* [TASK BRIEF]:
An exact copy is all that is wanted: the lines from the one with "Where should I" through the end of the listing below, both included, minus any pictures.

* [PROVIDED ENTRIES]:

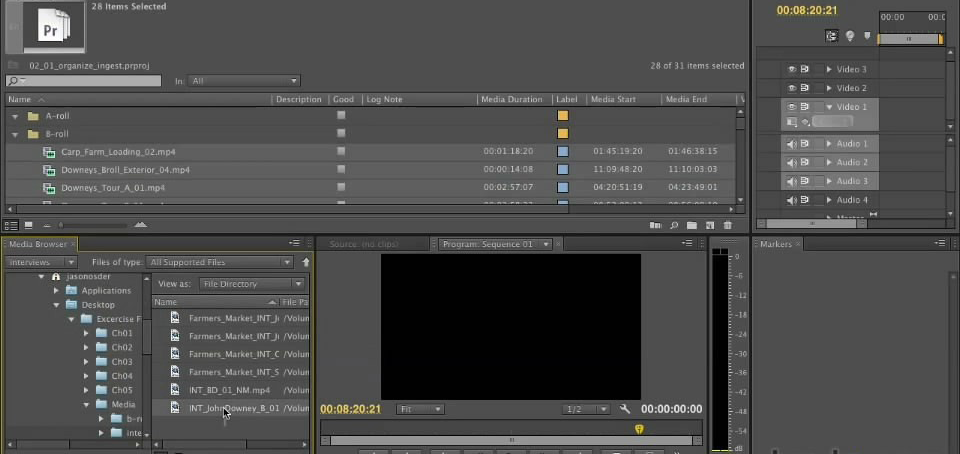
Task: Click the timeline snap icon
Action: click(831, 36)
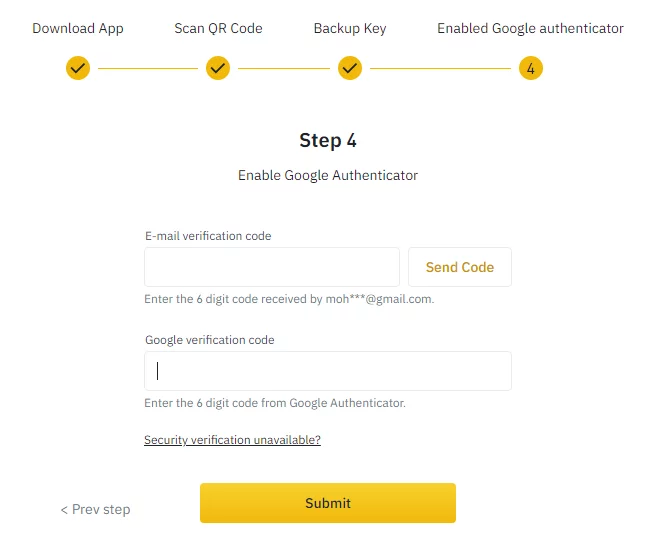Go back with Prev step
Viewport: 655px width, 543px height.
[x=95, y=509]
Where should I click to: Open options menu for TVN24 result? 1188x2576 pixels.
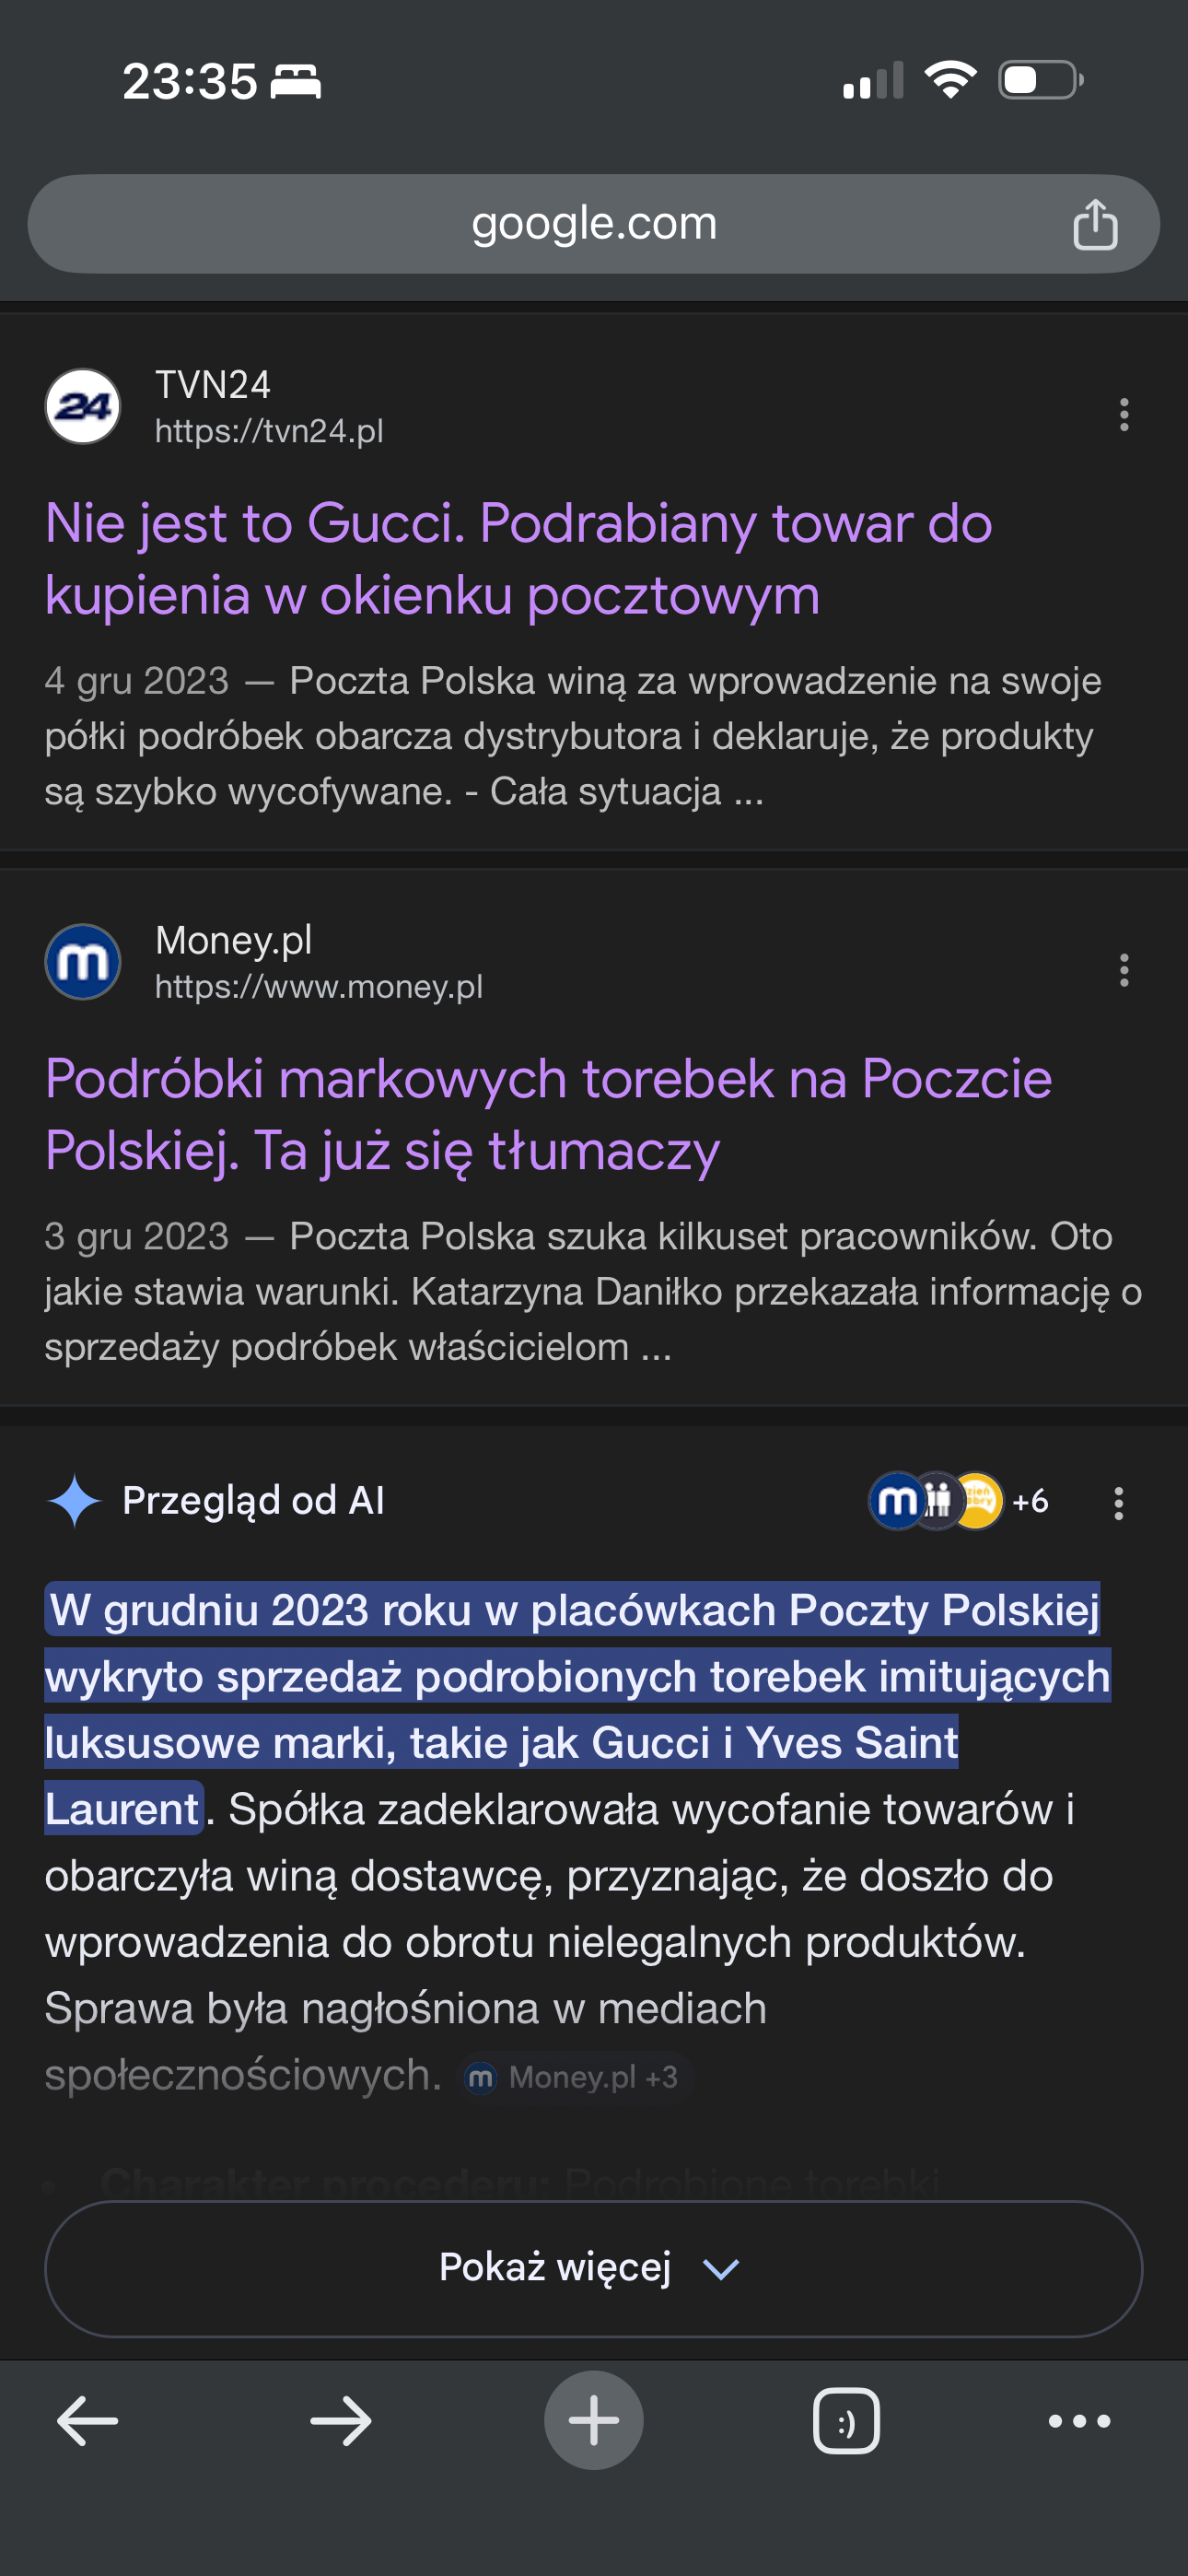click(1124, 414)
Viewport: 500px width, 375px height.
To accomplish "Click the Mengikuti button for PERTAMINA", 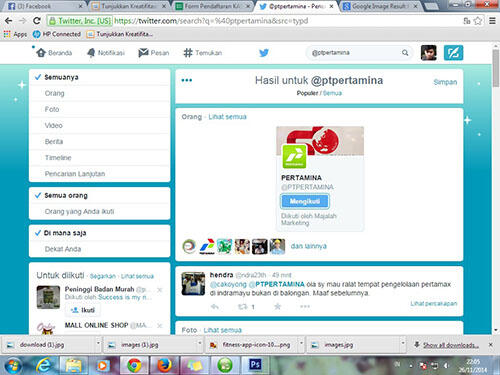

* [ANSWER TO THIS EXERCISE]:
Where should I click to: Open options menu for TVN24 result? 1188x2576 pixels.
click(1124, 414)
Viewport: 500px width, 375px height.
To accomplish "Click the Mengikuti button for PERTAMINA", 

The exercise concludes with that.